FaceNet, VGG-Face, ArcFace and Dlib are overperforming ones based on experiments. You can find out the scores of those models below on both Labeled Faces in the Wild and YouTube Faces in the Wild data sets declared by its creators.

ModelLFW ScoreYTF Score
Facenet51299.65%-
ArcFace99.41%-
Dlib99.38 %-
Facenet99.20%-
VGG-Face98.78%97.40%
Human-beings97.53%-
OpenFace93.80%-
DeepID-97.05%

Similarity

Face recognition models are regular convolutional neural networks and they are responsible to represent faces as vectors. We expect that a face pair of same person should be more similar than a face pair of different persons.

Similarity could be calculated by different metrics such as Cosine Similarity, Euclidean Distance and L2 form. The default configuration uses cosine similarity.

metrics = ["cosine", "euclidean", "euclidean_l2"]

#face verification
result = DeepFace.verify(img1_path = "img1.jpg", img2_path = "img2.jpg", distance_metric = metrics[1])

#face recognition
df = DeepFace.find(img_path = "img1.jpg", db_path = "C:/workspace/my_db", distance_metric = metrics[1])

Euclidean L2 form seems to be more stable than cosine and regular Euclidean distance based on experiments.

Facial Attribute Analysis - Demo

Deepface also comes with a strong facial attribute analysis module including age, gender, facial expression (including angry, fear, neutral, sad, disgust, happy and surprise) and race (including asian, white, middle eastern, indian, latino and black) predictions.

obj = DeepFace.analyze(img_path = "img4.jpg", actions = ['age', 'gender', 'race', 'emotion'])

Age model got ± 4.65 MAE; gender model got 97.44% accuracy, 96.29% precision and 95.05% recall as mentioned in its tutorial.

Streaming and Real Time Analysis - Demo

You can run deepface for real time videos as well. Stream function will access your webcam and apply both face recognition and facial attribute analysis. The function starts to analyze a frame if it can focus a face sequantially 5 frames. Then, it shows results 5 seconds.

DeepFace.stream(db_path = "C:/User/Sefik/Desktop/database")

Even though face recognition is based on one-shot learning, you can use multiple face pictures of a person as well. You should rearrange your directory structure as illustrated below.

user
├── database
│   ├── Alice
│   │   ├── Alice1.jpg
│   │   ├── Alice2.jpg
│   ├── Bob
│   │   ├── Bob.jpg

Face Detectors - Demo

Face detection and alignment are important early stages of a modern face recognition pipeline. Experiments show that just alignment increases the face recognition accuracy almost 1%. OpenCV, SSD, Dlib, MTCNN and RetinaFace detectors are wrapped in deepface.

All deepface functions accept an optional detector backend input argument. You can switch among those detectors with this argument. OpenCV is the default detector.

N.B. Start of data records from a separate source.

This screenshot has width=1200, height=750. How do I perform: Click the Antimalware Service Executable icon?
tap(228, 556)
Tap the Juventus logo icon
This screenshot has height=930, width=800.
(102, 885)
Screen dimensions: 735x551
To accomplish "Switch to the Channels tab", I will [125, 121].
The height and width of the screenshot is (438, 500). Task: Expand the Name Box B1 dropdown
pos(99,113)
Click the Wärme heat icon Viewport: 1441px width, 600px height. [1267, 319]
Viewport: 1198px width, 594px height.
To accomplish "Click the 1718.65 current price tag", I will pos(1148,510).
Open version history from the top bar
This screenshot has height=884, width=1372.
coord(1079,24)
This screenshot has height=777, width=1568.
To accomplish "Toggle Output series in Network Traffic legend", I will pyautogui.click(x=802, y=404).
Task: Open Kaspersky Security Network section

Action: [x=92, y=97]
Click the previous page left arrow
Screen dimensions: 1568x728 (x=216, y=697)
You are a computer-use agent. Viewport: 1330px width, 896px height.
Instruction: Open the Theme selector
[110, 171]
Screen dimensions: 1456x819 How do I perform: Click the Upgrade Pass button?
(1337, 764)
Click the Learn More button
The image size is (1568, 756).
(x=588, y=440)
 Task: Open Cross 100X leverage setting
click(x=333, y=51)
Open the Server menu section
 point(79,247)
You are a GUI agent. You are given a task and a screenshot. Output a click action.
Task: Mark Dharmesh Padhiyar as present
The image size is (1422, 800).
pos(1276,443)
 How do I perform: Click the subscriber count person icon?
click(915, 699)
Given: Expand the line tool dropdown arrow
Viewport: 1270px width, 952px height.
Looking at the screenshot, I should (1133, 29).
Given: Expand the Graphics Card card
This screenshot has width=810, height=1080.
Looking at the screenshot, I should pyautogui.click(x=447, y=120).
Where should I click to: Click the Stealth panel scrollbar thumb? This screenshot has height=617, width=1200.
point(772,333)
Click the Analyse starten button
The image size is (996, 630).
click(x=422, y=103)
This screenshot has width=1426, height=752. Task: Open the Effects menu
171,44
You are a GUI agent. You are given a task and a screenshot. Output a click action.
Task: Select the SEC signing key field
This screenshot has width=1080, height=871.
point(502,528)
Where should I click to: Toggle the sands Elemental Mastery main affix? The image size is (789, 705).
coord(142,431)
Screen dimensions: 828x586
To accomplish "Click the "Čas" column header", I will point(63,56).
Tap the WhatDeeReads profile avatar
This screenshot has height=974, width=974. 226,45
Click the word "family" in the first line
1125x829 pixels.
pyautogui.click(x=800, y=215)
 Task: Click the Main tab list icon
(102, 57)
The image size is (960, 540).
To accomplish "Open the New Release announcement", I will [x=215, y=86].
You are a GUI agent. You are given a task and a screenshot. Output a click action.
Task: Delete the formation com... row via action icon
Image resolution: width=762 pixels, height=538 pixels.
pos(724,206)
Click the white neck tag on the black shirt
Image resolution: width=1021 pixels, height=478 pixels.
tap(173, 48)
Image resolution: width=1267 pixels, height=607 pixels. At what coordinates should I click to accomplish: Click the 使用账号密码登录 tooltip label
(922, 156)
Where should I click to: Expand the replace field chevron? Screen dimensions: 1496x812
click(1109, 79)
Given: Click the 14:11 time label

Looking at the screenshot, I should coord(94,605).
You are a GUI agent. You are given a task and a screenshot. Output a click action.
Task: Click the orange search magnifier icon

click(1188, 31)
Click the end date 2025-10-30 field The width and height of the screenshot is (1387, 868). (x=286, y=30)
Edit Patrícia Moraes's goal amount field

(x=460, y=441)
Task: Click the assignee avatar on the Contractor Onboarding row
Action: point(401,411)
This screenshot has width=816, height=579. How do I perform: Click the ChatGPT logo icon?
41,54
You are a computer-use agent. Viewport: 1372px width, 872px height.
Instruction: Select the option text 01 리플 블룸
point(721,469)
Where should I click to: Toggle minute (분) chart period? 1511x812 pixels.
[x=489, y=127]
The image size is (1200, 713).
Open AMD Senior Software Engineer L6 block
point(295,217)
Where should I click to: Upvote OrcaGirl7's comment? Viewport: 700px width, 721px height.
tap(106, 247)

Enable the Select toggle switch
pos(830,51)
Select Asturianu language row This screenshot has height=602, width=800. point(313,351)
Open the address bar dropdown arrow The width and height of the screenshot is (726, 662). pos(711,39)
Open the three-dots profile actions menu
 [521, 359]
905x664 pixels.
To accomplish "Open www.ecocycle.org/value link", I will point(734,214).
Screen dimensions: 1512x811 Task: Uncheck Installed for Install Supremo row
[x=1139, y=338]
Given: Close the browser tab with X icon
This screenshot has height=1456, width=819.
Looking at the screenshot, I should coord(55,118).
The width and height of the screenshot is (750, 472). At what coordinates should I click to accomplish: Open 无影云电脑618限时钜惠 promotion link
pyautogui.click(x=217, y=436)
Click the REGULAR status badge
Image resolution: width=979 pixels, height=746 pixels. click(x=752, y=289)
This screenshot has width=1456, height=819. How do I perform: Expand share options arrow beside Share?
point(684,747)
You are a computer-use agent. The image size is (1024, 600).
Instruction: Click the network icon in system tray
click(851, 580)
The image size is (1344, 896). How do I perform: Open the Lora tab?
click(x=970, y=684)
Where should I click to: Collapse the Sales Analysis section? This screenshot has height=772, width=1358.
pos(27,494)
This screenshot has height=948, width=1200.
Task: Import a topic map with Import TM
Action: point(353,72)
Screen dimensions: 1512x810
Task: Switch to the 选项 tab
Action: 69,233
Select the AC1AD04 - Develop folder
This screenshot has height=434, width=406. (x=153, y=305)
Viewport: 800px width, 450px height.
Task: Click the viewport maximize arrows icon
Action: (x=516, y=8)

backends = ['opencv', 'ssd', 'dlib', 'mtcnn', 'retinaface']

#face verification
obj = DeepFace.verify(img1_path = "img1.jpg", img2_path = "img2.jpg", detector_backend = backends[4])

#face recognition
df = DeepFace.find(img_path = "img.jpg", db_path = "my_db", detector_backend = backends[4])

#facial analysis
demography = DeepFace.analyze(img_path = "img4.jpg", detector_backend = backends[4])

#face detection and alignment
face = DeepFace.detectFace(img_path = "img.jpg", target_size = (224, 224), detector_backend = backends[4])

Face recognition models are actually CNN models and they expect standard sized inputs. So, resizing is required before representation. To avoid deformation, deepface adds black padding pixels according to the target size argument after detection and alignment.

RetinaFace and MTCNN seem to overperform in detection and alignment stages but they are much slower. If the speed of your pipeline is more important, then you should use opencv or ssd. On the other hand, if you consider the accuracy, then you should use retinaface or mtcnn.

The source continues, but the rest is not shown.